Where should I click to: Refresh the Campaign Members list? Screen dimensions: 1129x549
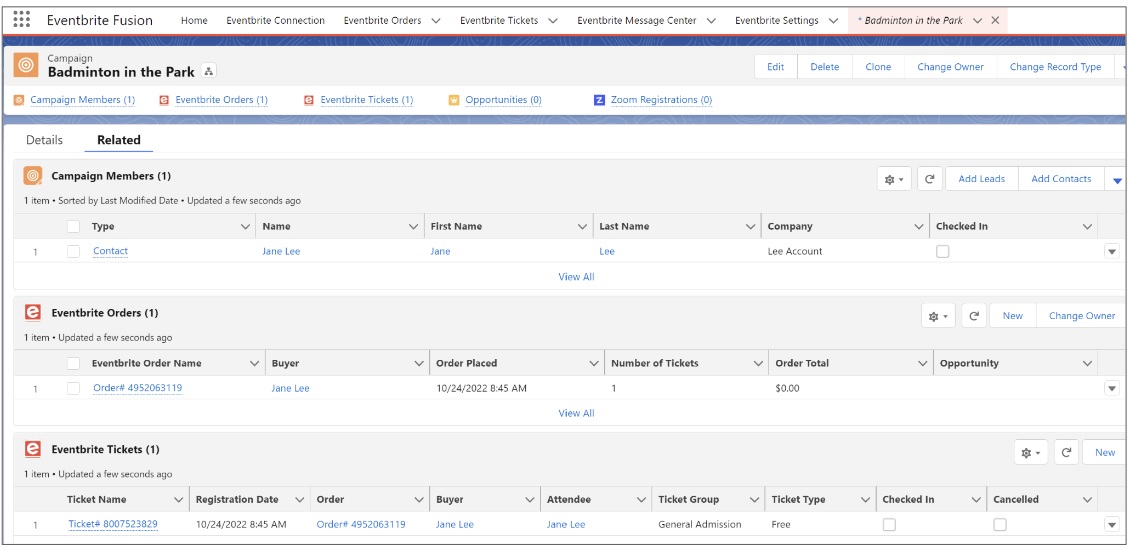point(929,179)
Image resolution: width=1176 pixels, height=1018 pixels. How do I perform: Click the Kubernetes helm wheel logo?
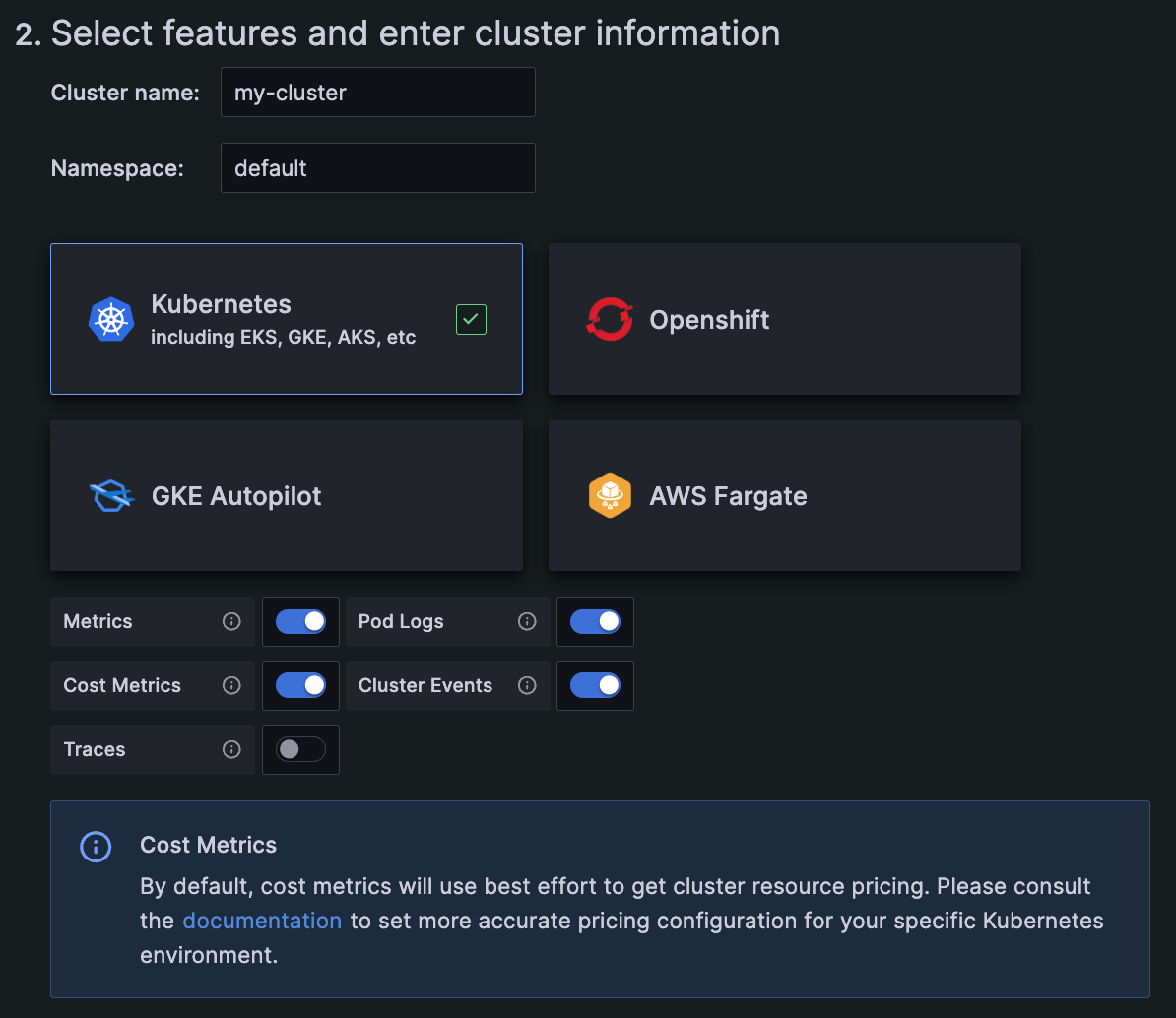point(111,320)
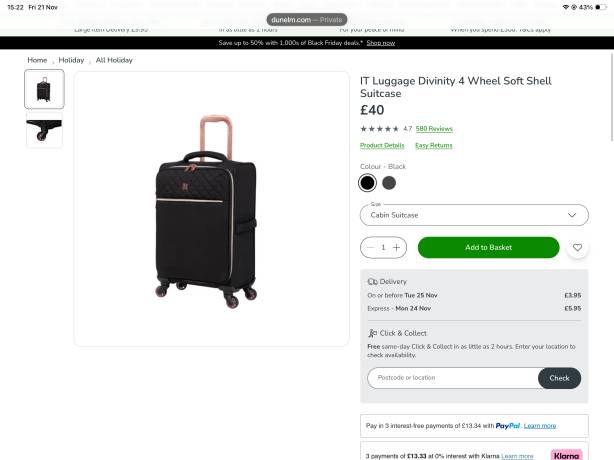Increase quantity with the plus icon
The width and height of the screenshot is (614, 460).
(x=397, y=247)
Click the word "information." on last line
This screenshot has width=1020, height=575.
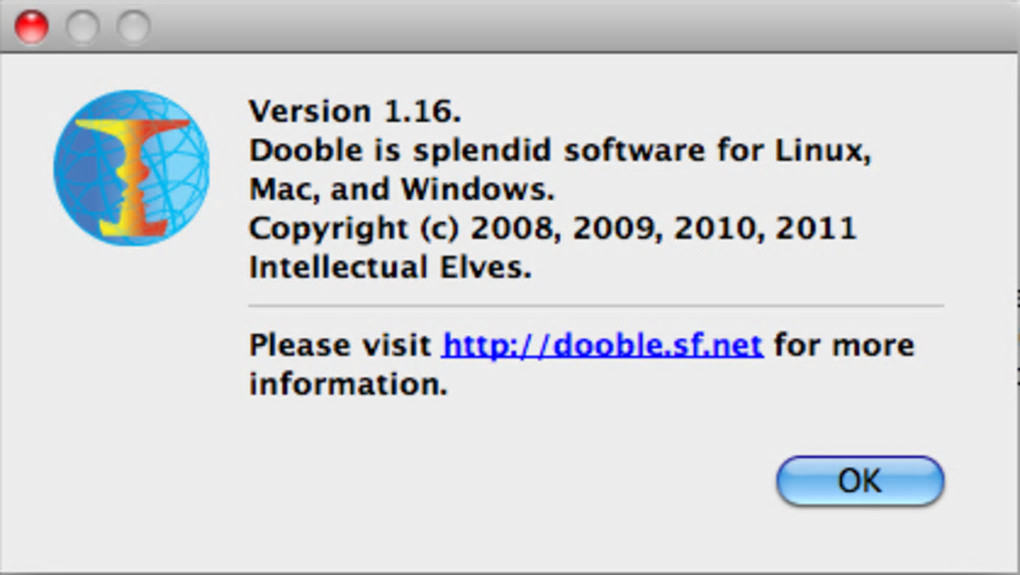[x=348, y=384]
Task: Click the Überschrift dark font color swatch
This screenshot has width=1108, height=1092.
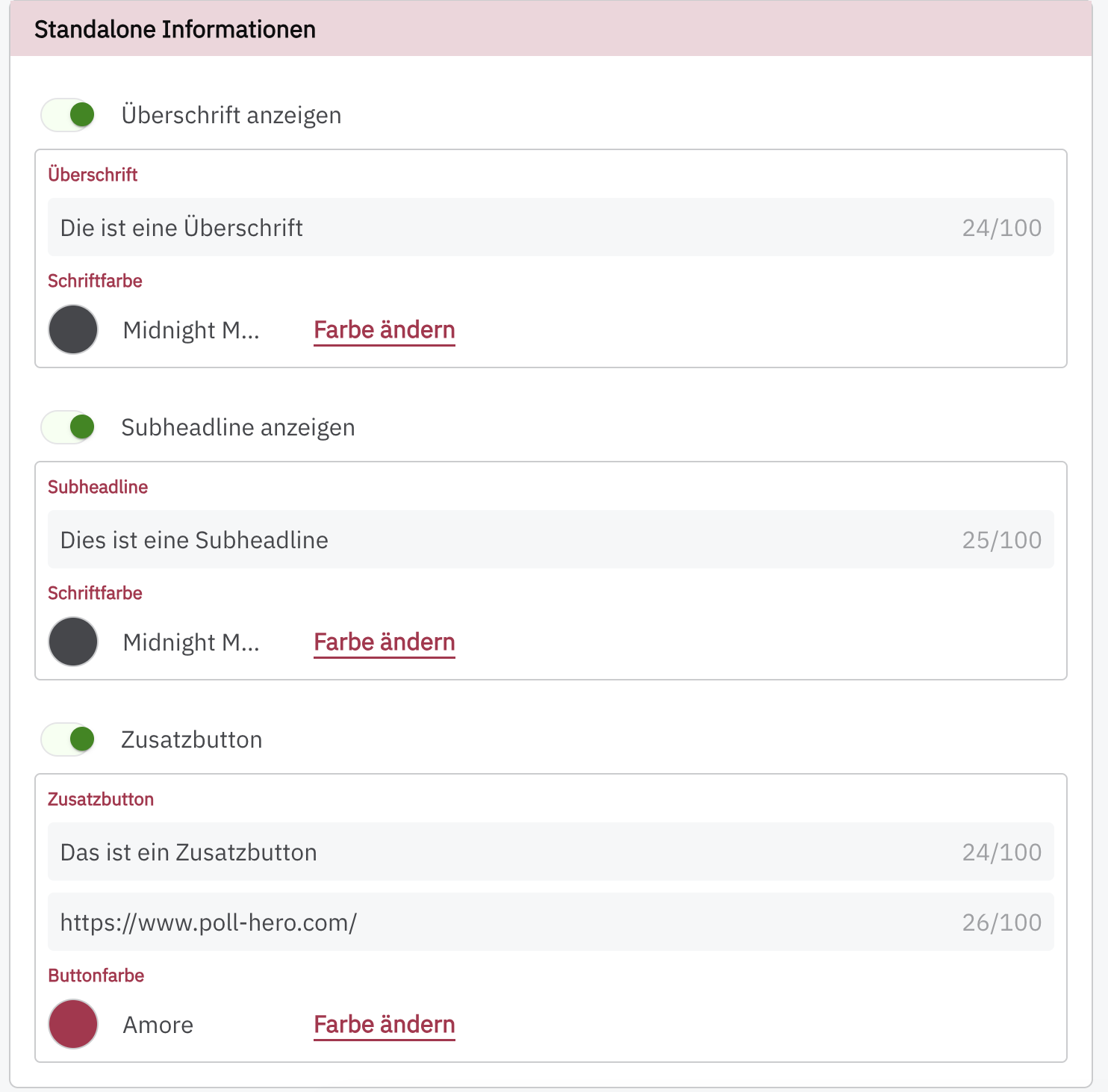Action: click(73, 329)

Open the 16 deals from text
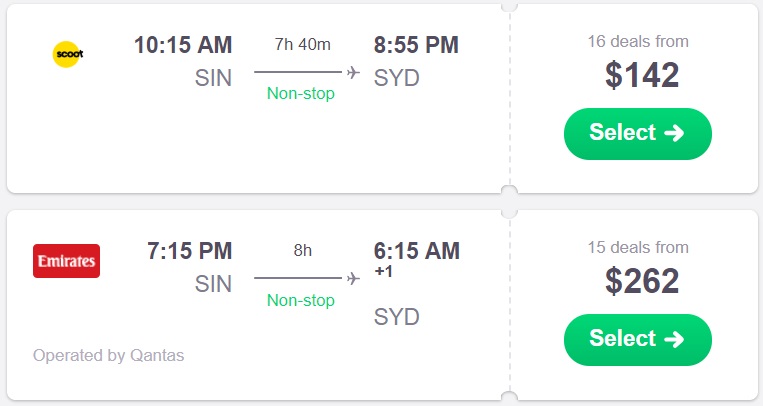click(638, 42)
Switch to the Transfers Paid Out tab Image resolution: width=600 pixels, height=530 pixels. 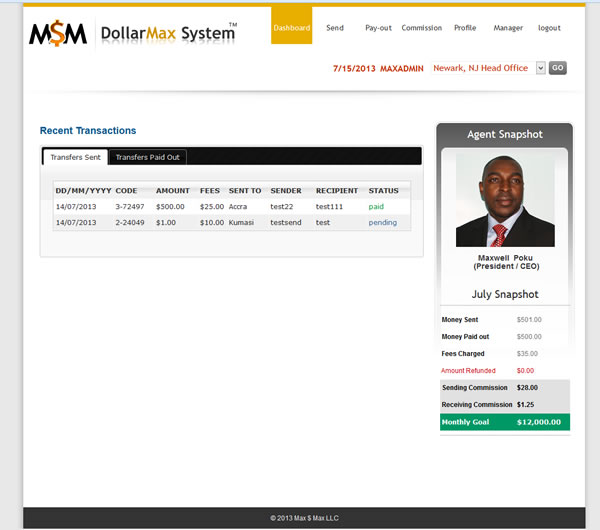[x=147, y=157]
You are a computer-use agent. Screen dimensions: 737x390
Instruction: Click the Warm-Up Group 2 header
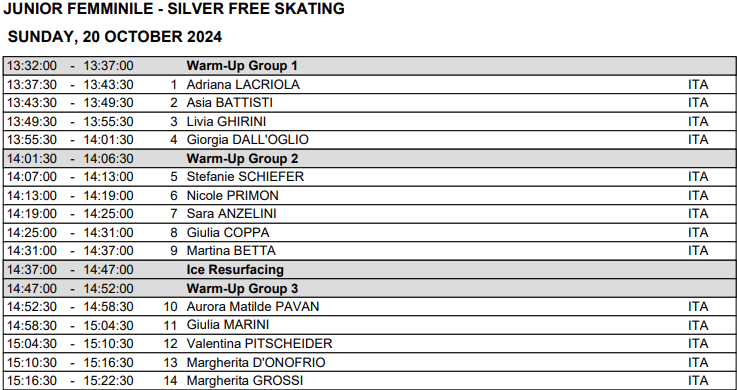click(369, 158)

# # #

--- WORK ORDER ---
From the line containing "You are a computer-use" to the final line of the entries, both included, transcribe every line exactly, omit the pictures, and add nothing more.

--- THE ANSWER ---
You are a computer-use agent. Screen dimensions: 737x390
Instruction: Click the Warm-Up Group 2 header
click(369, 158)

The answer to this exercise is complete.